UNITED STATES DISTRICT COURT EASTERN DISTRICT OF NEW YORK


September 22, 2009

UNITED STATES OF AMERICA, PLAINTIFF,
v.
ODINI HEMMINGS, DEFENDANT.

The opinion of the court was delivered by: Gershon, United States District Judge

OPINION AND ORDER

On July 21, 2009, defendant Odini Hemmings was convicted by a jury of two counts (Counts One and Four) charged against him in a five-count superseding indictment. Count One charged that he was guilty of a conspiracy between approximately June 2003 and September 2006 to possess with intent to distribute cocaine base, and Count Four charged him with possession with intent to distribute five grams or more of cocaine base on or about August 3, 2005. The jury was unable to reach a unanimous verdict as to whether Count One, as charged, involved 50 grams or more of cocaine base, but did find that Count Four involved five grams or more of cocaine base.
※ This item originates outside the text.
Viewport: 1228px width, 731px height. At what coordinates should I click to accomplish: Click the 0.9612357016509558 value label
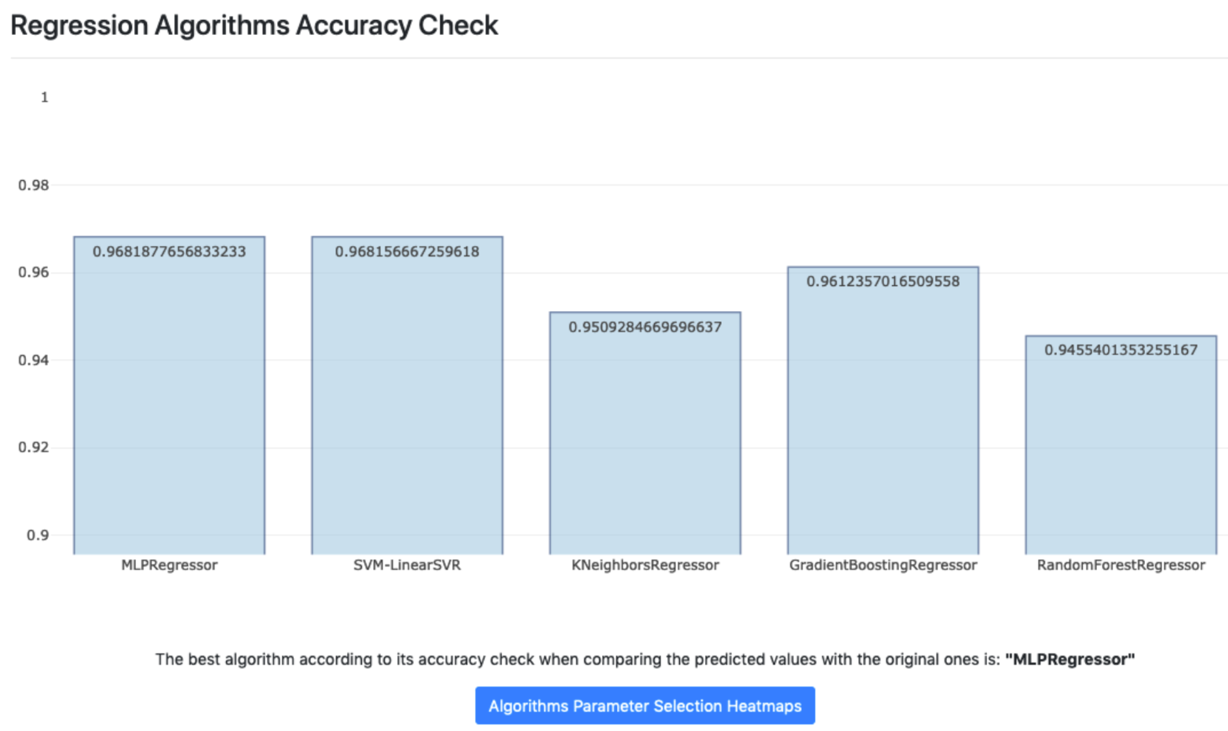click(883, 281)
The jury did not reach a verdict as to Counts Two or Three, and acquitted the defendant of Count Five, a gun charge.

Defendant now moves for a judgment of acquittal under Rule 29 of the Federal Rules of Criminal Procedure, or alternatively, for a new trial under Rule 33.

Standards

Rule 29

Rule 29(a) provides that "the court on the defendant's motion must enter a judgment of acquittal on any offense for which the evidence is insufficient to sustain a conviction." Fed. R. Crim. P. 29(c). In cases where "the jury has returned a guilty verdict, the court may set aside the verdict and enter an acquittal." Id. "A defendant bears a heavy burden in seeking to overturn a conviction on grounds that the evidence was insufficient." United States v. Cruz, 363 F.3d 187, 197 (2d Cir. 2004). If, "'after viewing the evidence in the light most favorable to the [government], any rational trier of fact could have found the essential elements of the crime beyond a reasonable doubt,'" a defendant's conviction should not be overturned. United States v. Rodriguez, 392 F.3d 539, 544 (2d Cir. 2004) (quoting Jackson v. Virginia, 443 U.S. 307, 319 (1979) (emphasis in Jackson)). "While we defer to a jury's assessments with respect to credibility, conflicting testimony, and the jury's choice of the competing inferences that can be drawn from the evidence, specious inferences are not indulged." United States v. Jones, 393 F.3d 107, 111 (2d Cir. 2004) (quotation marks and internal citations omitted). "[I]f the evidence viewed in the light most favorable to the prosecution gives equal or nearly equal circumstantial support to a theory of guilt and a theory of innocence, then a reasonable jury must necessarily entertain a reasonable doubt." United States v. Glenn, 312 F.3d 58, 70 (2d Cir. 2002) (quotation marks omitted). Nevertheless, "[o]ur evaluation looks at the evidence in its totality, and the Government need not negate every theory of innocence." Id. at 63 (quotation omitted). Thus, the court must review evidence offered at trial "as a whole, not in isolation." United States v. Canady, 126 F.3d 352, 356 (2d Cir. 1997) (quotation omitted). "[T]he government is entitled to prove its case solely through circumstantial evidence, provided, of course, that the government still demonstrates each element of the charged offense beyond a reasonable doubt." Rodriguez, 392 F.3d at 544. Indeed, "the jury's verdict may rest entirely on circumstantial evidence." United States v. Jackson, 335 F.3d 170, 180 (2d Cir. 2003).

Rule 33

Defendant also moves for a new trial under Rule 33 of the Federal Rules of Criminal Procedure, pursuant to which, "the court may vacate any judgment and grant a new trial if the interest of justice so requires." Fed. R. Crim. P. 33(a). In other words, a court may "set aside a jury verdict and order a new trial to avert a perceived miscarriage of justice." United States v. Ferguson, 246 F.3d 129, 133 (2d Cir. 2001) (quotation omitted). A trial court must exercise its Rule 33 authority "sparingly and in only the most extraordinary circumstances." Id. at 134 (quotations omitted). "There must be a real concern that an innocent person may have been convicted." Id.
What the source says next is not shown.